唐櫃城跡から智頭の町に戻り、そこから国道53号線を北上した。
私が鳥取市内の史跡を訪れたのは、これが初めてである。
犬山神社は、標高905メートルの篭山の北北東の尾根上にある。
古代、朝廷に服属し、狩猟用の犬を飼いならしていた人たちを犬飼部と呼んでいた。因幡の犬飼部が住んでいたのが、この犬山神社の周辺であった。
今犬山神社が建つ山では、古代に犬を使った狩猟が行われ、犬山と呼ばれていた。
犬飼部は、犬山にお社を建てて、神様を祀った。これが犬山神社の創建とされる。
犬山神社の社叢は、椎林、樫林が占める自然林で、鳥取県指定天然記念物となっている。
この社叢を抜けて、つづら折りの道を登ると、犬山神社の社殿が現れる。
犬山神社の拝殿は、石州瓦が葺かれた、いかにも山陰という印象の建物だ。
「日本三代実録」によると、犬山神社は、元慶二年(878年)に第57代陽成天皇から位を授けられている。
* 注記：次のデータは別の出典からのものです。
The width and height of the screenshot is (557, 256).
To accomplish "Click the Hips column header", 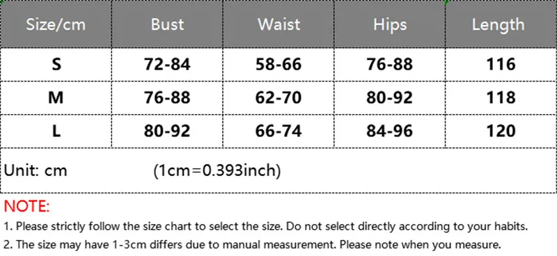I will tap(390, 24).
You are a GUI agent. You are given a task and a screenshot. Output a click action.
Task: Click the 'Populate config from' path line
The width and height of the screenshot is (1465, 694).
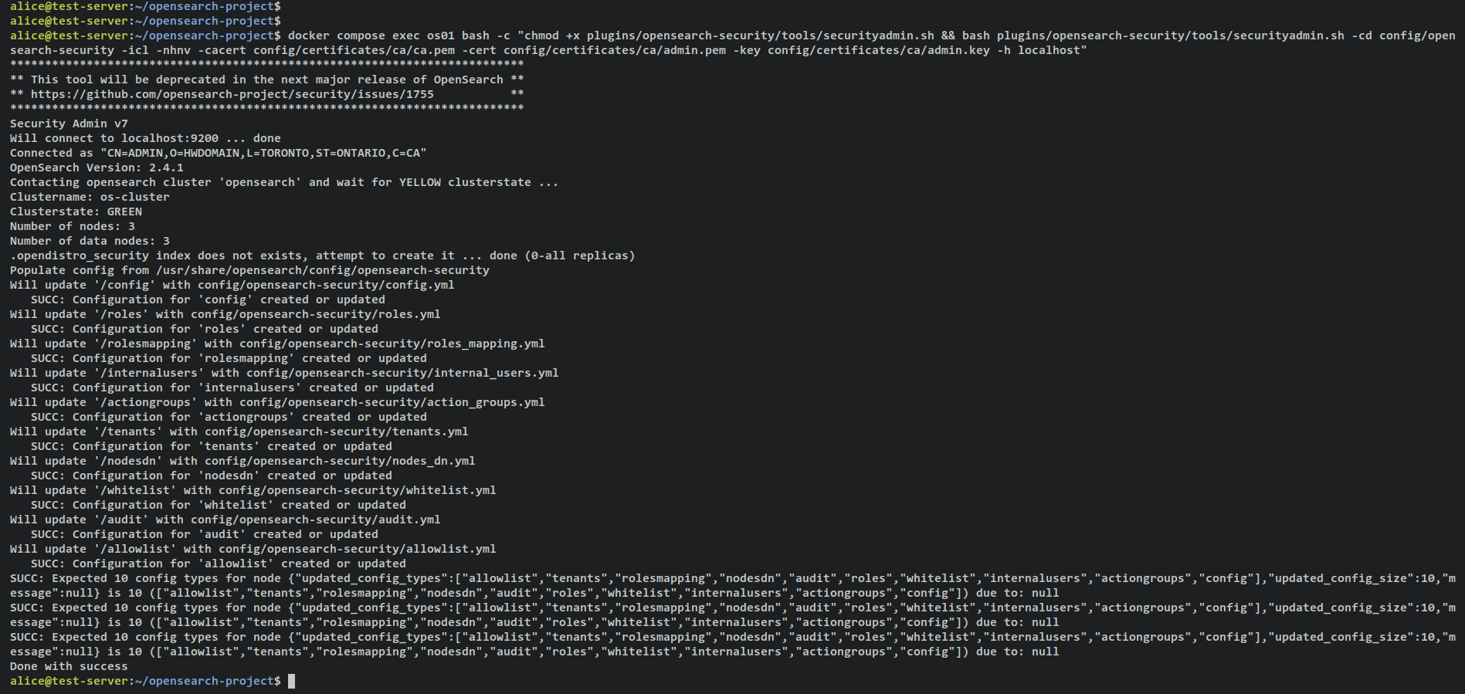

「日本三代実録」は、「日本書紀」「続日本紀」「日本後記」「続日本後記」「日本文徳天皇実録」に続く、朝廷が編纂した正史の一つである。これら六つの日本の正史を総称して六国史(りっこくし)というが、六国史に載っている神社で、今も残る神社を、国史現在社と呼ぶ。
犬山神社も国史現在社として、古来から重視されてきた神社である。
犬山神社の祭神は、国常立(くにのとこたち)尊、大己貴(おおなむち)命(大国主神)、倉稲魂(うかのみたま)神、大山祇(おおやまづみ)神、保食(うけもち)神の五柱である。
大国主神は、出雲大社に祀られる神様だが、皇室が日本に君臨する前に日本の国土を開発し、民に医療や農業を教えた神様とされている。
神話では、因幡の白兎を助け、因幡の八上姫命と結婚したとされている。
大国主神は、多彩な能力と性格を持っており、それぞれの性格が六つの名で表される。
大国主神の猛く強い面は、葦原醜男(あしはらのしこお)神という名で呼ばれている。葦原は、日本の別名葦原中つ国のことで、醜男は、勇猛な男という意味だろう。
犬山神社は、かつてこの名を縮めた葦男(あしお)大明神と呼ばれていた。因幡の南側では最も重要な神社として、因幡葦男さんと親しみを込めて呼ばれていたそうだ。
犬山神社には、今ではその名前から愛犬を連れて参拝する人も多いそうだ。
古代の大和王権では、朝廷に服属する職掌集団を部民(べみん)と呼んでいた。犬飼部もその一つであった。
古代の部民制の名残を伝える神社が、こんな山中にひっそり残っているというのが、我が国の面白いところである。